I have never used Lucene.Net but understand that it is a 1:1 port of the Java version. So my first question is whether it is worth studying the book ‘Lucene in action’ – provided that Lucene would be the right ‘technology’?
Thanks.
Best wishes,
Christian
Well,
FIRST – update SQL Server. You use a two generations outdated version which had the first implementation of full text search in SQL Server and many (known and fixed) shortcomings.
Second – Lucene may really be better suited. SQL is primarily a database server, and the full text search does a lot of things, but also has a lot of limitations.
But entering Lucene DOES provide a significant complication – distributed transactions, backup handling turn a lot more complicated as they are two systems.
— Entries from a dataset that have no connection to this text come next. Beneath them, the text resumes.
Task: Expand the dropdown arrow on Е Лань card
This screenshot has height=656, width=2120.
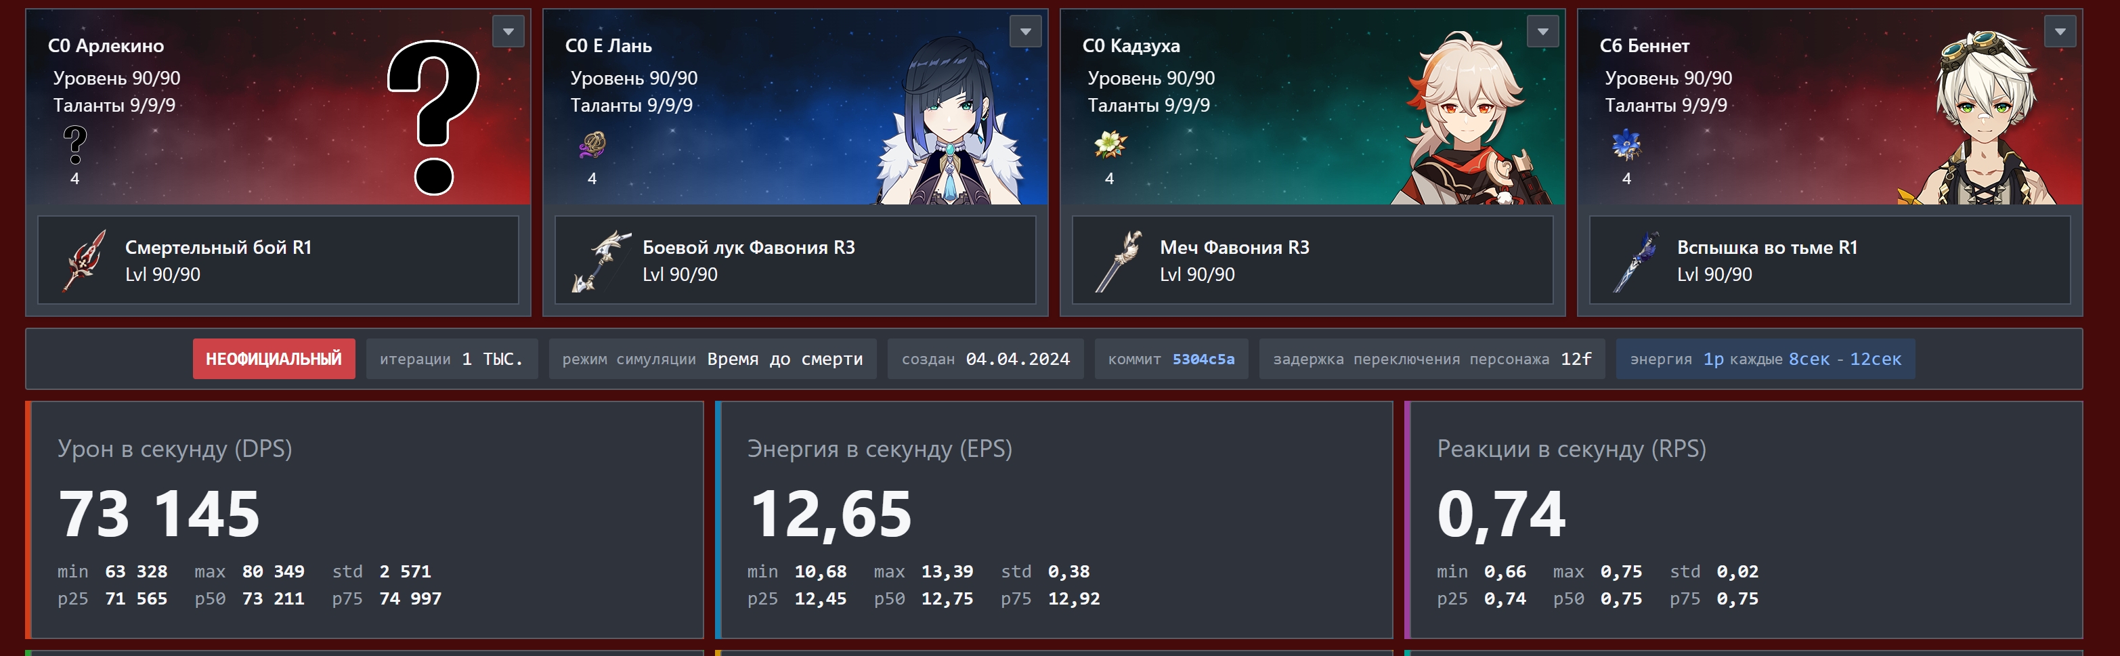Action: coord(1025,32)
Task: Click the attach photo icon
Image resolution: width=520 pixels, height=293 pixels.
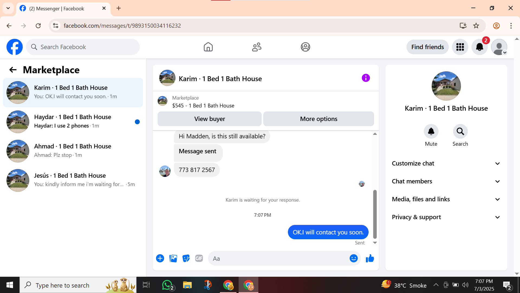Action: click(173, 258)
SQL 2008 R2 does a much better job here (full text index stored in the database file).
That said, also be careful with performance. You may need a QUITE HIGH END SERVER if you want to run a lot of queries in parallel (which can happen easily with a web application). This may require multiple database servers running read only replications – something SQL Server does a lot easier than Lucene (as in: out of the box).
I suggest you just get Lucene and play with it 😉 Not a lot more needed.